Acceptability of Artificial Intelligence in Poultry Processing and Classification Efficiencies of Different Classification Models in the Categorisation of Breast Fillet Myopathies

Aftab Siddique; Samira Shirzaei; Alice E Smith; Jaroslav Valenta; Laura J Garner; Amit Morey

doi:10.3389/fphys.2021.712649

Acceptability of Artificial Intelligence in Poultry Processing and Classification Efficiencies of Different Classification Models in the Categorisation of Breast Fillet Myopathies

Front Physiol. 2021 Sep 22:12:712649. doi: 10.3389/fphys.2021.712649. eCollection 2021.

Authors

Aftab Siddique¹, Samira Shirzaei², Alice E Smith², Jaroslav Valenta³, Laura J Garner¹, Amit Morey¹

Affiliations

¹ Department of Poultry Science, Auburn University, Auburn, AL, United States.
² Department of Industrial and Systems Engineering and Department of Computer Science and Software Engineering, Auburn University, Auburn, AL, United States.
³ Department of Animal Science, Czech University of Life Sciences, Prague, Czechia.

Abstract

Breast meat from modern fast-growing big birds is affected with myopathies such as woody breast (WB), white striping, and spaghetti meat (SM). The detection and separation of the myopathy-affected meat can be carried out at processing plants using technologies such as bioelectrical impedance analysis (BIA). However, BIA raw data from myopathy-affected breast meat are extremely complicated, especially because of the overlap of these myopathies in individual breast fillets and the human error associated with the assignment of fillet categories.

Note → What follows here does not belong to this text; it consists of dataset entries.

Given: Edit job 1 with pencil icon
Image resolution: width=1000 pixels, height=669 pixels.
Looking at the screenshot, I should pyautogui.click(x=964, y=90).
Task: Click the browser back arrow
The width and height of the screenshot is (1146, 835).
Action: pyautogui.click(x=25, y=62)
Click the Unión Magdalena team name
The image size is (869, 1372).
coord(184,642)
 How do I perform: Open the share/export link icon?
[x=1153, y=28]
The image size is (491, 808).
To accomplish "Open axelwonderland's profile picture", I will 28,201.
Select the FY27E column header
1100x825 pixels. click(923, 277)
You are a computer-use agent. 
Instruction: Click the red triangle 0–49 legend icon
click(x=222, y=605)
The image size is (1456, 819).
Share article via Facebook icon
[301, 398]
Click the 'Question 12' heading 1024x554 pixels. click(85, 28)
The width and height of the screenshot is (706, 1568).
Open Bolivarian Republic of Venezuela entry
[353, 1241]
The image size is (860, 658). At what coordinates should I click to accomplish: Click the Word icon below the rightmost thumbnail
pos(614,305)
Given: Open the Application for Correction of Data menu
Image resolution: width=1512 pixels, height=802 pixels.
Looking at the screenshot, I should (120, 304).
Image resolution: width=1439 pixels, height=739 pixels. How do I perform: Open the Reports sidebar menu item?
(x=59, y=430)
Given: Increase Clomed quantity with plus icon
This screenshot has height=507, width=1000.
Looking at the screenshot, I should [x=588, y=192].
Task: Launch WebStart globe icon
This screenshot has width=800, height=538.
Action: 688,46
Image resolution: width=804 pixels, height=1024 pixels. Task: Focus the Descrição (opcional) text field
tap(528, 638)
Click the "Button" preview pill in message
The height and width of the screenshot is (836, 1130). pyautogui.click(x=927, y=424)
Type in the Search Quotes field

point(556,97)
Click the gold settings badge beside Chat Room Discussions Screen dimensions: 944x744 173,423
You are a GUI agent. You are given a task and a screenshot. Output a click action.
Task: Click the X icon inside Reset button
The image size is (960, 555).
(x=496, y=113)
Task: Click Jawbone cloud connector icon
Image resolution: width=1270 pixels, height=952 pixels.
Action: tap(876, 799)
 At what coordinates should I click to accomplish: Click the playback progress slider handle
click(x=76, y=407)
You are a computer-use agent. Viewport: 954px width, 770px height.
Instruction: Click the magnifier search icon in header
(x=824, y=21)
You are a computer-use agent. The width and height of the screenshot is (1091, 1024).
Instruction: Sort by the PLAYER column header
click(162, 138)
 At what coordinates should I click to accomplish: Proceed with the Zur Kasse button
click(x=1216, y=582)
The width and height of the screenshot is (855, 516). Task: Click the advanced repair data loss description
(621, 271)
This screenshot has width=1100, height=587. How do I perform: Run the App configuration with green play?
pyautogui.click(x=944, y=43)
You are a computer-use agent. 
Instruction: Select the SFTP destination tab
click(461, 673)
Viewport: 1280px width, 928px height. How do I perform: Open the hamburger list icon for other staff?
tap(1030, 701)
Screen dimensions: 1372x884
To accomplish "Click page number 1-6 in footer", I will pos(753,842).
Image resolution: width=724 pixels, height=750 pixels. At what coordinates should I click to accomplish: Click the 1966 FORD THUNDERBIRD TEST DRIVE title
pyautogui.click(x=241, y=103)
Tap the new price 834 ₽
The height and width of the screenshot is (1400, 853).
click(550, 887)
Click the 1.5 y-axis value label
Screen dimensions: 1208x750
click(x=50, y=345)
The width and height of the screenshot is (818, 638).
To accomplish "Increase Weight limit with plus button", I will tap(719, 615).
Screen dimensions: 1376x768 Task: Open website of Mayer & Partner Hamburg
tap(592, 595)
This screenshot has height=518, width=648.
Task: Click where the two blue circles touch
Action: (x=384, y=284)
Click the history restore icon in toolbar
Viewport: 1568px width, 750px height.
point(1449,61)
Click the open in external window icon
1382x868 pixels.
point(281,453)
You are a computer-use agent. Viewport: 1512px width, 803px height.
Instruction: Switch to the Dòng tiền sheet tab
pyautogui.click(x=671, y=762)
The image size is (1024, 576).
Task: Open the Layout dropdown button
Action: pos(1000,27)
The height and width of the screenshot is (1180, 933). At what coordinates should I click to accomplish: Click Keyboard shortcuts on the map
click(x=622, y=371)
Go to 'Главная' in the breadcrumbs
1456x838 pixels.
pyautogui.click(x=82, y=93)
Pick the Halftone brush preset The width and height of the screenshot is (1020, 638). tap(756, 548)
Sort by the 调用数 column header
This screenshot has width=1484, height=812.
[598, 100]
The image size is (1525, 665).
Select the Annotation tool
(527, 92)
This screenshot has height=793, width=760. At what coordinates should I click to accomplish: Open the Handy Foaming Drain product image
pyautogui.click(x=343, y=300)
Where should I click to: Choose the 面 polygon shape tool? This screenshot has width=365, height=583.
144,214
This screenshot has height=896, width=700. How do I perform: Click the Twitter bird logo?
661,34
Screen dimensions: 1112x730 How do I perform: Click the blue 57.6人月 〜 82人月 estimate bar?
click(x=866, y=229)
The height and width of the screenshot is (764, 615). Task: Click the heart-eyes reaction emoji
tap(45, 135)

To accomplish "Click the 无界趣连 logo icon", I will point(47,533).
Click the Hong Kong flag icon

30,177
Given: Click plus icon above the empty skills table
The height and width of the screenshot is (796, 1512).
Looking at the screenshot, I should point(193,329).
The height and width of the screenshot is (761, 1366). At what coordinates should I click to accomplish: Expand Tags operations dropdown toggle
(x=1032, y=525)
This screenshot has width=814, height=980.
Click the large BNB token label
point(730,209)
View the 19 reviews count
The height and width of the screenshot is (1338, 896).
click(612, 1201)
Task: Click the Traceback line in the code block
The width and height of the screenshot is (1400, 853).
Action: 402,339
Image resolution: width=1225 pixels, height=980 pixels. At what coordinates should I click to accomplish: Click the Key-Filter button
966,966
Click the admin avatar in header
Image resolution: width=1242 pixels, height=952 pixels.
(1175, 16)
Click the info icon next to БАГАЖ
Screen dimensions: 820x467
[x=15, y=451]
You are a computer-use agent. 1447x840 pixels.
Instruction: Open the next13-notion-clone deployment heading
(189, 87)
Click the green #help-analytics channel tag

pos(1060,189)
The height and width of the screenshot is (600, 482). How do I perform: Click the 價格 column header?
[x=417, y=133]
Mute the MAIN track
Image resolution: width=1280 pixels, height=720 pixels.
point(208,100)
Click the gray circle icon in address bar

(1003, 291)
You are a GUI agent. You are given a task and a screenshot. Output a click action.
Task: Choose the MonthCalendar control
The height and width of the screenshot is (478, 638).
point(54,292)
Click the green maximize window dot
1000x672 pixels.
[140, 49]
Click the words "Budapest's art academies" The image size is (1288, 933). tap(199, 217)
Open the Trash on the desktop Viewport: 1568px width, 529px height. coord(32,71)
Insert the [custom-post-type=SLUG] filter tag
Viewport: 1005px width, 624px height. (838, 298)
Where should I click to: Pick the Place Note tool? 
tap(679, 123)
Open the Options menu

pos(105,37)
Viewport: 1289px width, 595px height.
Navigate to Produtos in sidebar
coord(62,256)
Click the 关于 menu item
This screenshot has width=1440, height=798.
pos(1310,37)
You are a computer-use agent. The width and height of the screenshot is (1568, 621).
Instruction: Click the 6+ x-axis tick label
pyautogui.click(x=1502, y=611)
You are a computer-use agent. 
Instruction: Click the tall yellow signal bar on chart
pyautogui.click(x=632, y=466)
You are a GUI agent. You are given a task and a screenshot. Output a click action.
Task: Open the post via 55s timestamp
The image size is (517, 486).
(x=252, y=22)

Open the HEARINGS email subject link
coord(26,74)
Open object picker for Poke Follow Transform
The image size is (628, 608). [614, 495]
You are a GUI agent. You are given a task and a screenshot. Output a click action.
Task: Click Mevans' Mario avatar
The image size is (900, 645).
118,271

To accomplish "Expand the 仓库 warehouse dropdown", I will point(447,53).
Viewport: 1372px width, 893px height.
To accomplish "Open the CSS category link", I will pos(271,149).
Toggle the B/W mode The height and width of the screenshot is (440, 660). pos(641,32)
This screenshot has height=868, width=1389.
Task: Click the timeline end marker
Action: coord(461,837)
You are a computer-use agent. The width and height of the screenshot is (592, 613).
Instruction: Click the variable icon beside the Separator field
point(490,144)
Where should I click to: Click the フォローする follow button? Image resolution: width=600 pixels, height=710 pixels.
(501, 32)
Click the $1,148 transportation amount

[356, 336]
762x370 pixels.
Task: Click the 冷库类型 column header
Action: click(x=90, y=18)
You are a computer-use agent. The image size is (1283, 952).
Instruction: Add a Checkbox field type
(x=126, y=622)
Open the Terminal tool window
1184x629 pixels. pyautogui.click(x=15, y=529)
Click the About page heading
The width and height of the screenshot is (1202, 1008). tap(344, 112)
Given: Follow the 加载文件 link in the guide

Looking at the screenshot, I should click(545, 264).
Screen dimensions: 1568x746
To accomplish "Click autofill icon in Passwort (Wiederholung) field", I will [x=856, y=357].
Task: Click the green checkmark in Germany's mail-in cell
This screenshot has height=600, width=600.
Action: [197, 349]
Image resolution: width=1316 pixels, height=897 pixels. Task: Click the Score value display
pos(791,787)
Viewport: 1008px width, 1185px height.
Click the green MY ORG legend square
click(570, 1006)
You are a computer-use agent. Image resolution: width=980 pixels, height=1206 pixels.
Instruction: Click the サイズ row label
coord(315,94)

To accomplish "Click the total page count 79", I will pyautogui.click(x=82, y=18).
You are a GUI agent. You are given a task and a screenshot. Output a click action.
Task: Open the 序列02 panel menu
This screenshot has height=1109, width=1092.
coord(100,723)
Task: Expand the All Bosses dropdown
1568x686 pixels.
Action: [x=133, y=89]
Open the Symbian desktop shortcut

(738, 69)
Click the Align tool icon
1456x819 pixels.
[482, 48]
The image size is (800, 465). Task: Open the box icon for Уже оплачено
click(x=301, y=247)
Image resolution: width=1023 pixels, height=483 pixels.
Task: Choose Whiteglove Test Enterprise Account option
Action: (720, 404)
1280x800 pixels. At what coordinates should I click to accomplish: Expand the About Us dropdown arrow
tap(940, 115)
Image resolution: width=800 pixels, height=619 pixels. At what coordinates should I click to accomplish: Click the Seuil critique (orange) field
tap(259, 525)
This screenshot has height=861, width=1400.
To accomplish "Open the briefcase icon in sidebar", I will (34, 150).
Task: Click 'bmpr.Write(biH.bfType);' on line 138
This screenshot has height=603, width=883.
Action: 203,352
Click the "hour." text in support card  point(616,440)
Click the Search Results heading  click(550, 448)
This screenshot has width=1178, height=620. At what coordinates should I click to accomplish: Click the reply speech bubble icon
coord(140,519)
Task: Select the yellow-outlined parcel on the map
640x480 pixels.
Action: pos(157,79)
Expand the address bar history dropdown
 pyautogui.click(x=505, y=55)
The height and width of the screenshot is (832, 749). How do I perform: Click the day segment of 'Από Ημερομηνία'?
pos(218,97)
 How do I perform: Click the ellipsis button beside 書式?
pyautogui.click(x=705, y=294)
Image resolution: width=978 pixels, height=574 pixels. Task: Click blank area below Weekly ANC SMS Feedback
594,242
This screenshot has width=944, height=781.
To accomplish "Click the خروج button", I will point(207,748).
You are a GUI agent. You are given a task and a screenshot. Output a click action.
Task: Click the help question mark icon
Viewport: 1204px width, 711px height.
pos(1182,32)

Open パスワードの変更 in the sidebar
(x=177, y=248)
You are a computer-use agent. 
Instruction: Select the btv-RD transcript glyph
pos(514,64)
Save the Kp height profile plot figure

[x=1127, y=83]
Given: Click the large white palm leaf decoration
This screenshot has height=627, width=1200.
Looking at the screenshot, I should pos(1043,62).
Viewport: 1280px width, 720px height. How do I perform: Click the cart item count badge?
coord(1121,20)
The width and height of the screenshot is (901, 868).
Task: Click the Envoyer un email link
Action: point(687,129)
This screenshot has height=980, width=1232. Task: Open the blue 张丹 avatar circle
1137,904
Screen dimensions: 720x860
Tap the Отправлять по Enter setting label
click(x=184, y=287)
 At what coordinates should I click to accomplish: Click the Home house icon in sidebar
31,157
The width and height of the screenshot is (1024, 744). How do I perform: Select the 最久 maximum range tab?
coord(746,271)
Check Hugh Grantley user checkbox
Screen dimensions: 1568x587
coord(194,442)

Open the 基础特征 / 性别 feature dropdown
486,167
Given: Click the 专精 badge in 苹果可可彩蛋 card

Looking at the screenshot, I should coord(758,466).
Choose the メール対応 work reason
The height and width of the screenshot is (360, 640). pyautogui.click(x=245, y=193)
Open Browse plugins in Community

Previous research has shown that traditional statistical techniques such as ANOVA and regression, among others, are insufficient in categorising fillets affected with myopathies by BIA. Therefore, more complex data analysis tools can be used, such as support vector machines (SVMs) and backpropagation neural networks (BPNNs), to classify raw poultry breast myopathies using their BIA patterns, such that the technology can be beneficial for the poultry industry in detecting myopathies. Freshly deboned (3-3.5 h post slaughter) breast fillets (n = 100 × 3 flocks) were analysed by hand palpation for WB (0-normal; 1-mild; 2-moderate; 3-Severe) and SM (presence and absence) categorisation. BIA data (resistance and reactance) were collected on each breast fillet; the algorithm of the equipment calculated protein and fat index. The data were analysed by linear discriminant analysis (LDA), and with SVM and BPNN with 70::30: training::test data set. Compared with the LDA analysis, SVM separated WB with a higher accuracy of 71.04% for normal (data for normal and mild merged), 59.99% for moderate, and 81.48% for severe WB. Compared with SVM, the BPNN training model accurately (100%) separated normal WB fillets with and without SM, demonstrating the ability of BIA to detect SM. Supervised learning algorithms, such as SVM and BPNN, can be combined with BIA and successfully implemented in poultry processing to detect breast fillet myopathies.

Keywords: artificial intelligence; backpropagation neural networking; bioelectrical impedance analysis; machine learning; meat myopathies; spaghetti meat; support vector machines; woody breast.